In tutto il mondo il capitalismo è fonte di disastri. Trent’anni fa, dopo il crollo del Muro di Berlino, avevano annunciato una nuova era di prosperità. Ma la grande crisi del 2008 ha gettato sulla strada decine di milioni di lavoratori. Poi gli stessi sacerdoti del capitale hanno annunciato la buona novella della “ripresa”. Ma la ripresa si è rivelata tale solo per i profitti e i dividendi di Borsa. Per gli operai continua il calvario dei sacrifici, del lavoro precario, della disoccupazione, del supersfruttamento. Ovunque si allunga l'orario di lavoro per ingrassare i grandi azionisti. Ovunque si tagliano le spese su scuola, salute, trasporti, per pagare il debito pubblico alle banche. Ovunque, sotto ogni moneta, sotto ogni governo. Perché il problema non è il conio della moneta o il colore politico di chi amministra; il problema sta nel sistema capitalista, marcio nelle sue fondamenta, incapace di assicurare il progresso. 

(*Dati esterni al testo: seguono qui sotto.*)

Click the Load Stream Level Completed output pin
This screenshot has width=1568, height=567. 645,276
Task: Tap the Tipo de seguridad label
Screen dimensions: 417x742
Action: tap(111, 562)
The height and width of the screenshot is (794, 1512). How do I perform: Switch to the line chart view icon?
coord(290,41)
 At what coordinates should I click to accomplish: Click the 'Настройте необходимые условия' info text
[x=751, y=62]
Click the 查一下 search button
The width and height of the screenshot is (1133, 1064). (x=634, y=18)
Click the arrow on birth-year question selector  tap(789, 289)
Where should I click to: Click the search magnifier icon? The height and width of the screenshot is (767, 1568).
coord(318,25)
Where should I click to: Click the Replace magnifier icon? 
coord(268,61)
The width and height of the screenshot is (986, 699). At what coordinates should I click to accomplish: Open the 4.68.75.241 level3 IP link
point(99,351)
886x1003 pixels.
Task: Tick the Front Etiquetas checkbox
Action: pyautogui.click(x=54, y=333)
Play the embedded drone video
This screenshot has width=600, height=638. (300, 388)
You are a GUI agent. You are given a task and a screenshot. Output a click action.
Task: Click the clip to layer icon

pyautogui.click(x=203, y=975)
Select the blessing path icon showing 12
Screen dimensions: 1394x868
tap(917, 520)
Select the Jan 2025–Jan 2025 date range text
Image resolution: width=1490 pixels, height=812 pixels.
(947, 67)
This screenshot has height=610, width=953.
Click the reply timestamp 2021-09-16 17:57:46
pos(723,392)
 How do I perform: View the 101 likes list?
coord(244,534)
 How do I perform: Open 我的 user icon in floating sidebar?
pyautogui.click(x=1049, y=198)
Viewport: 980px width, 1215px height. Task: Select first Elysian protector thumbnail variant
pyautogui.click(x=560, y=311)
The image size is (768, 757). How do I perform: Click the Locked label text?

Non si tratta solamente della miseria sociale. Il capitalismo sta aggredendo la natura come mai era avvenuto in tutta la storia dell'umanità. Gli accordi tra Stati per la riconversione energetica sono costruiti sulla sabbia. Dove domina il profitto, non può regnare il rispetto della natura. I colossi che investono sulle fonti rinnovabili sono gli stessi che continuano a lucrare su petrolio e carbone. I biocarburanti concorrono alla desertificazione di territori immensi con le monocolture invasive impiantate per la loro produzione. Le batterie per l'auto elettrica sospingono il saccheggio di cobalto e litio nel cuore dell'Africa con effetti ambientali devastanti. Il paese al mondo che investe di più nel fotovoltaico è anche il paese più inquinato al mondo, la Cina. 
Altro che accordi di Kyoto o Parigi, peraltro già irrisi o disdetti! Altro che appelli alla buona coscienza degli individui o dei capi di Stato!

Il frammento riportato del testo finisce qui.